**What you will do:** Transcribe the post on Skype and accessibility, starting with "In my opinion" and going on through "use these items?".

**Passage:**
++++++++++++++++++++

The fear that I have is a sentence which an analyst says, I quote from the BBC article “Skype’s top-up services offer the chance to monetise its users…”. This quote instantly makes me concerned about whether Skype’s instant messaging and webcam abilities will continue to remain free in the long term.

There is another accessibility problem I have encountered.  Earlier in the year I had to help someone with their computer and told them to enable the share screen function on their Skype.  As far as I remember this went without a hitch but when I tried again recently I encountered a number of problems.  In the last few days I experimented with Skype on two computers and made a discovery.  I am not writing about the problems I originally encountered but the discovery I made in researching those computers.  If I open share screen then I cannot directly type a message to the other person…I have to change the share screen window to the application that I want to show the other person and then switch to the Skype conversation window in order to type the message.  If it sounds a convoluted process then I can tell you it is more frustrating than it sounds.  When you consider MSN/WLM Messenger’s photo share function allows me to share photos in the same conversation window and easily type messages to the other person, it is especially frustrating that Skype does not offer the same simple service.  Two people I know have tested the above Skype screen sharing for me and have found that it is indeed a difficult process.  They had to switch between application windows in order to show the photos and then explain them using text.  They both said they found this process complicated and confusing.

Having to switch between windows means that additional movement is required and for those people who tire easily or who have extremely limited mobility this is not an improvement of a service.


The BBC article says that many people may be tempted to install an alternative instant messaging service.  These alternative messaging programs could include Yahoo Messenger, Pidgin and many more, most of which if not all, are not owned by Microsoft.  Whilst I and others would have to research each “client” so that they can download the one that is tailored to their requirements, it is an alternative option and I have to say I myself am considering this.  Instant messaging programs are a vital part of my life and I am extremely sad to see MSN Messenger being retired.  I do not like being forced to change programs without even being asked my opinion and I worry that Skype may become more of a subscription/pay to use service.

In my opinion it seems to be that companies are trying to integrate their programs for use in Tablets, Smart phones and other portable devices.  This is clearly trying to do the best for people who are able to use these pieces of equipment. If this is the case however, then could this not be considered discrimination against the people who are unable to use these items?

It seems to me that all of the decent programs that offer so much seem to be retired because of the fact that new technology is available.  Sometimes this new technology is not better than the existing items and, whilst not related to computers, is particularly true of the retirement of Teletext/Ceefax in favour of Red Button services.  To finish off with one of my favourite quotes from a Star Trek film (yes I am a Trekkie):  “Let us redefine progress to mean that just because we can do a thing, it does not necessarily follow that we must do that thing”.


With the editors permission I would just like to take this opportunity to put a quick note on the internet about Wivik.  Wivik has a known compatibility issue with internet explorer from Microsoft.  When protected mode is enabled in IE, the word prediction function in Wivik does not work.  This means that every user has to type each individual letter, whatever the input method they use.  I have recently changed my internet browser to Firefox and this issue no longer happens, I am able to use my abbreviations (Wivik users will understand this) and word prediction.

++++++++++++++++++++

**Given data:**
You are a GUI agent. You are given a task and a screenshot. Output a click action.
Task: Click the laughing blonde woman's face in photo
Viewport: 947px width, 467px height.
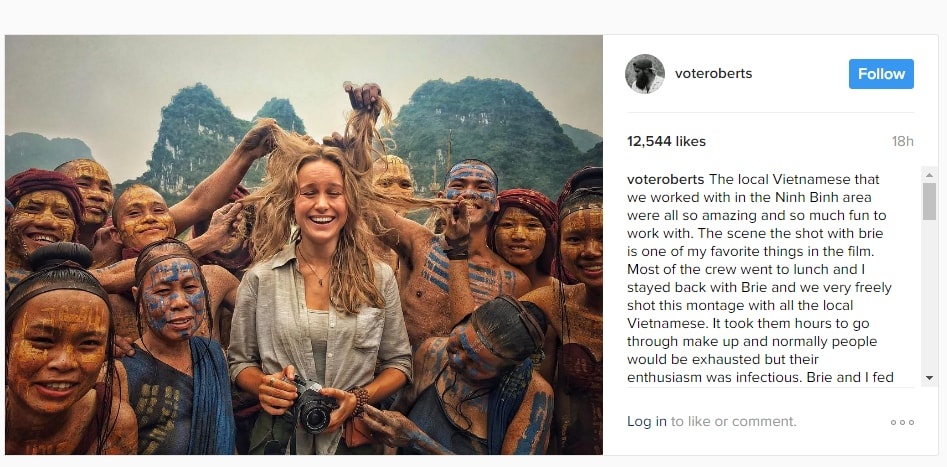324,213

++++++++++++++++++++

**Task answer:**
In my opinion it seems to be that companies are trying to integrate their programs for use in Tablets, Smart phones and other portable devices.  This is clearly trying to do the best for people who are able to use these pieces of equipment. If this is the case however, then could this not be considered discrimination against the people who are unable to use these items?